Capítulo 37

—Hay algo que quiero preguntarte, Samantha —Tate se había lavado el rostro y tenía ese color entre rosado y lívido que quedaba en la piel después de refregarla con una toalla.

Samantha se limpiaba la boca con una servilleta de papel. Había comido una porción de torta de durazno cuya azúcar se había acumulado en la parte superior, en una capa color café, que tenía un sabor delicioso pero empalagoso luego del segundo bocado.
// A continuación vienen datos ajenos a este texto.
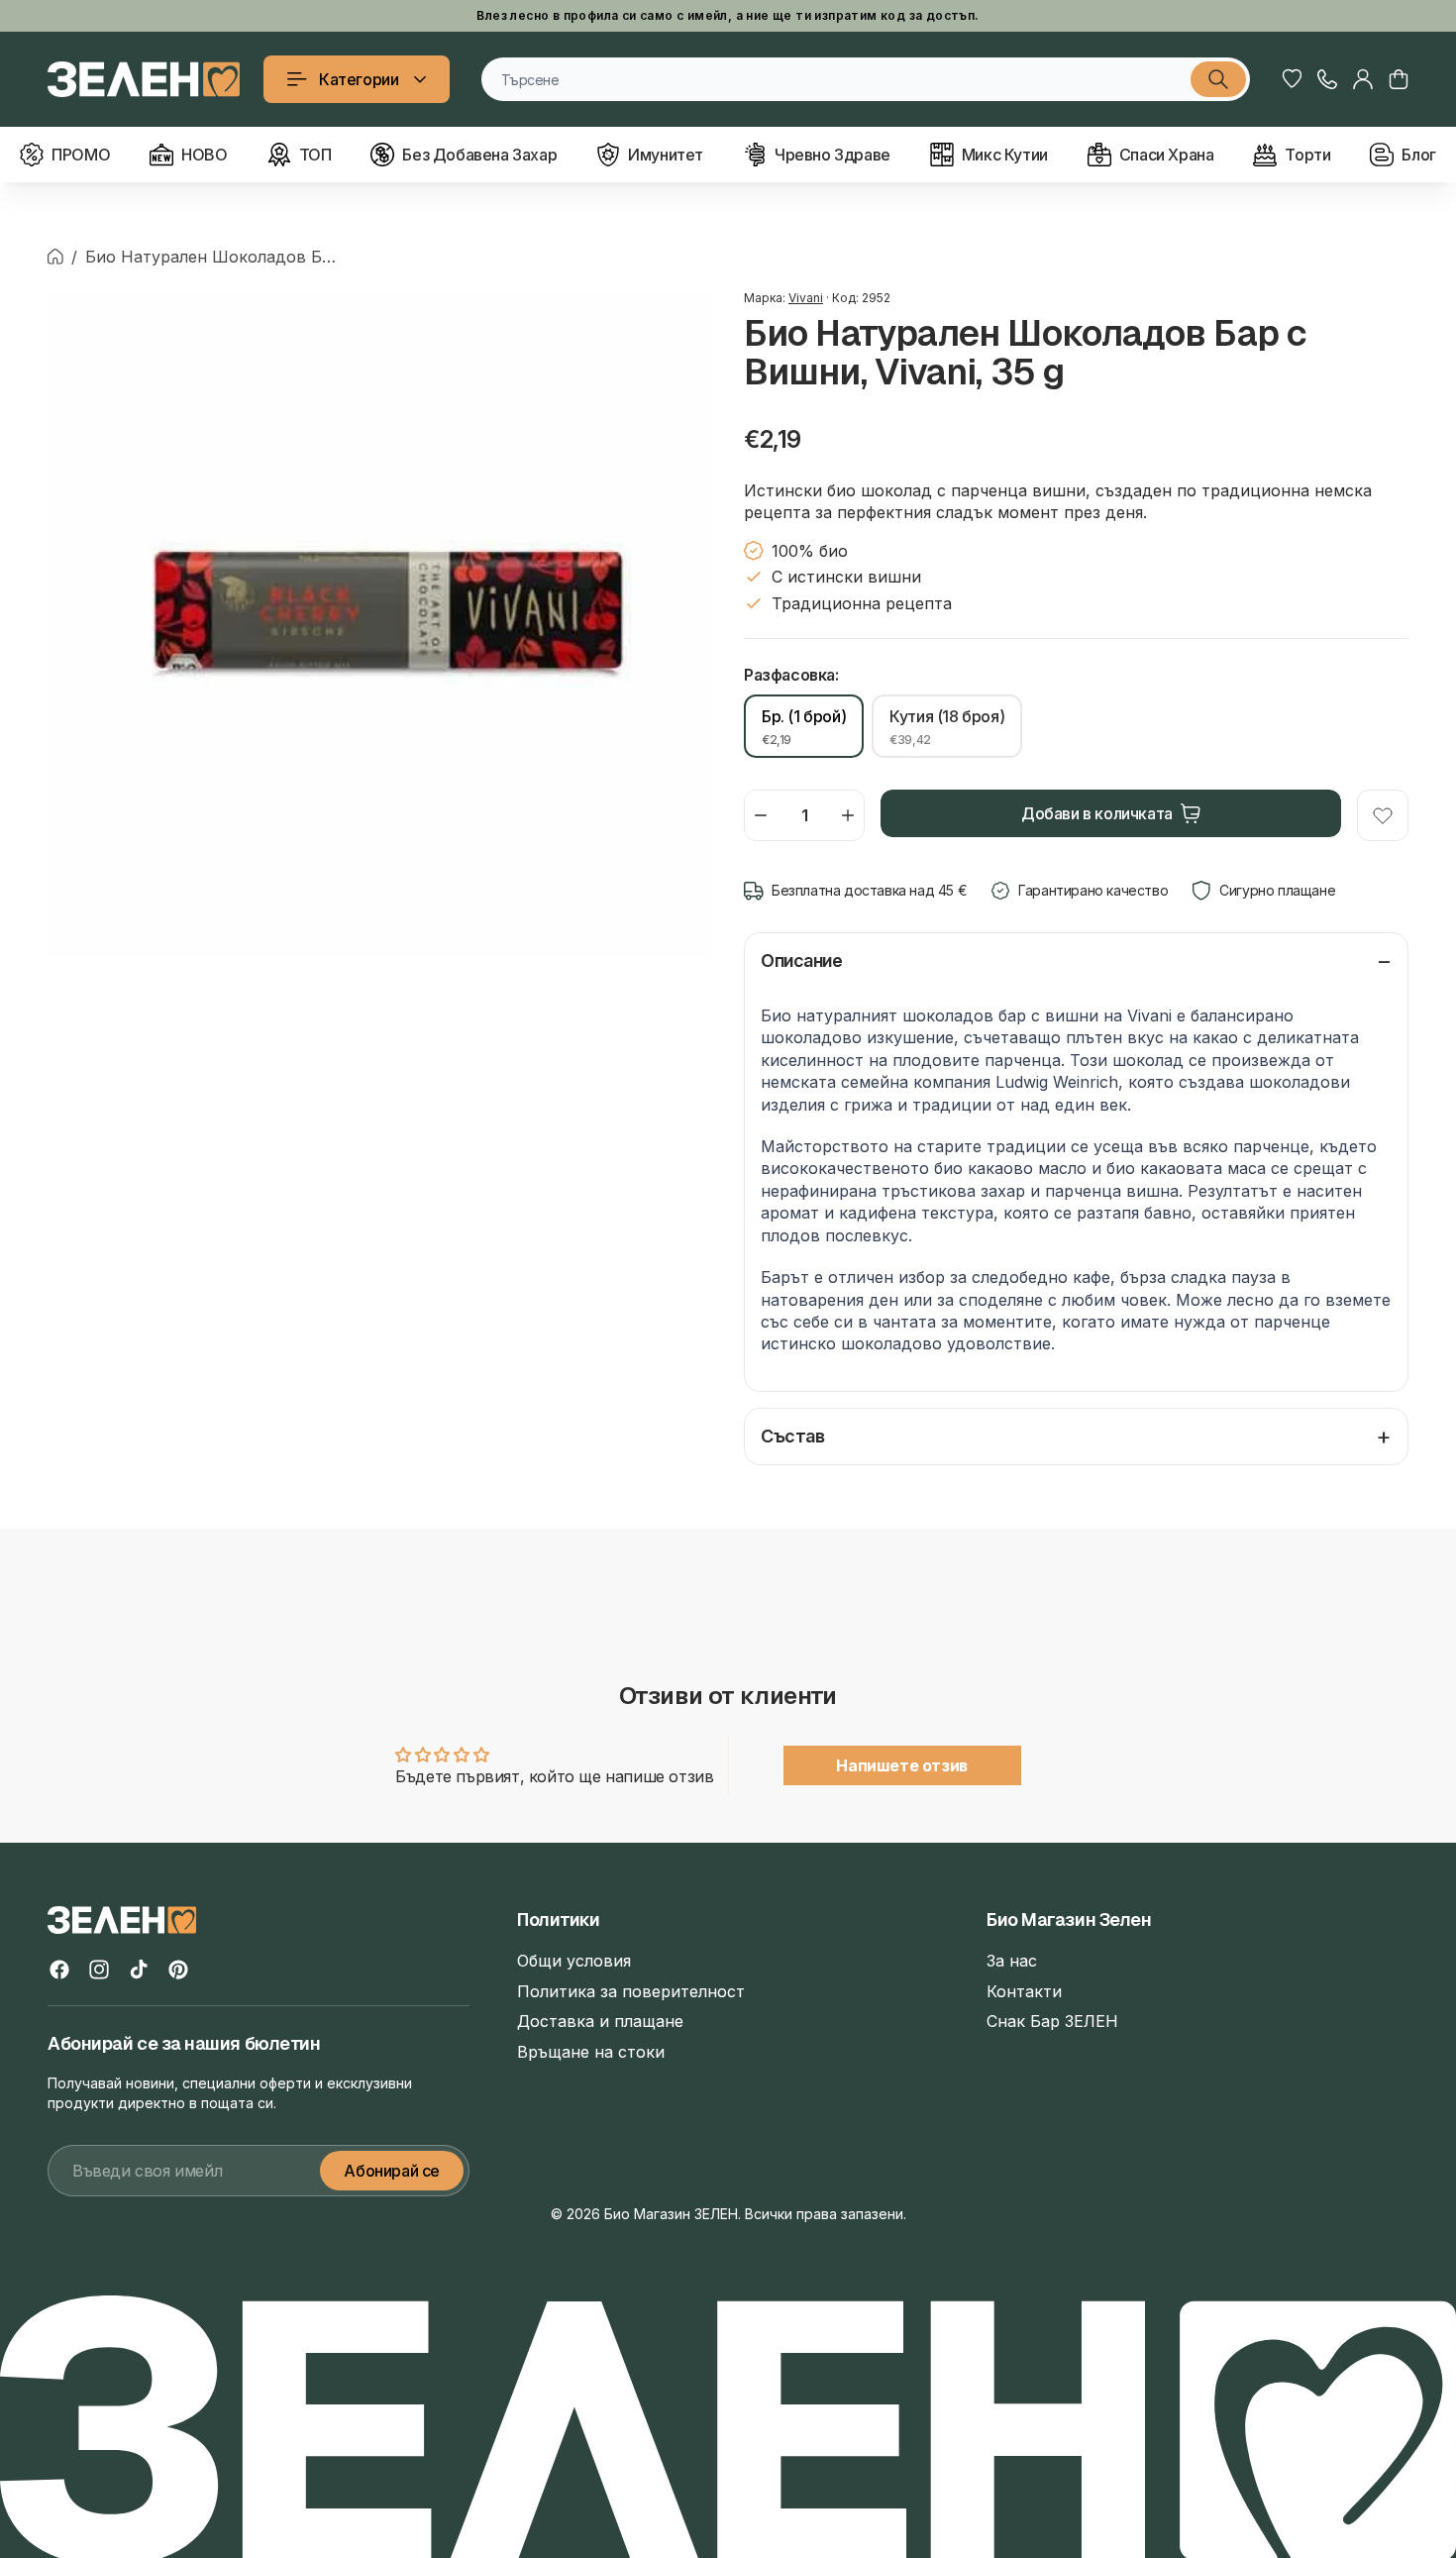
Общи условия (574, 1961)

—¿Cómo lo haces? —preguntó Tate y luego hizo una pausa en la que buscaba la mejor manera para reformular la misma pregunta dotándola de más concisión—. ¿Cómo haces para seguir viviendo luego de saber que la autoaniquilación masiva de seres humanos fue causada por la apertura del portal? Hablando contigo, escuchándote creo que no te ha afectado de una manera…

La palabra la esquivaba, más por voluntad de ella que por algún fallo en la memoria. Quería decirlo pero a la vez tenía problemas con el sentido que iba prendido en el nivel convencional de esa palabra.

—¿Normal? —la ayudó Samantha—. No tengo pesadillas de noche ni he buscado asistencia religiosa de algún tipo. Tampoco sufro ataques de pánico ni hago videos virales hablando sobre lo dolida y arrepentida que estoy por provocar algo por puro accidente. El olor de muerte que invadió la ciudad en la primera ola de suicidios no me hizo regresar el alimento semidigerido al mundo de donde había salido. Lo único que sentí con respecto al nuevo cambio experimentado por el vaciamiento de homo sapiens en el mundo, fue similar al que se siente cuando uno se muda a un sitio remoto donde la densidad poblacional es tan pequeña que la anterior vida en la gran ciudad parece que fue producto de una alucinación con fantasmas.

—¿No te parece extraño eso? —había un hálito de súplica en la pregunta de Tate, como si deseara de Samantha una respuesta que no pudiera obtener por su cuenta o que no se animara a hacerla asomar.

—¿Extraño que tú tampoco lo sientas, Tate?

Tate sonrió mientras que sus ojos intentaban desalojar esa expresión de su boca como si fuera un levantamiento irreverente de un sector de las facciones ante una cuestión cuyo nivel de seriedad era muy dudoso.

—Lo único que empieza a afectarme es la escasa importancia que ahora tiene mi trabajo. Sin embargo, sé que nada puedo hacer para remediar eso. En cuanto a los demás, todas esas muertes… para mí solo es la muerte de un desconocido.

—Todavía no tenemos un punto de no retorno, Tate. No, mientras la entidad esté entre nosotros, no si el portal no ha agotado sus apariciones. El tiempo ahora es un ida y vuelta en las manos de una forma de vida extraña.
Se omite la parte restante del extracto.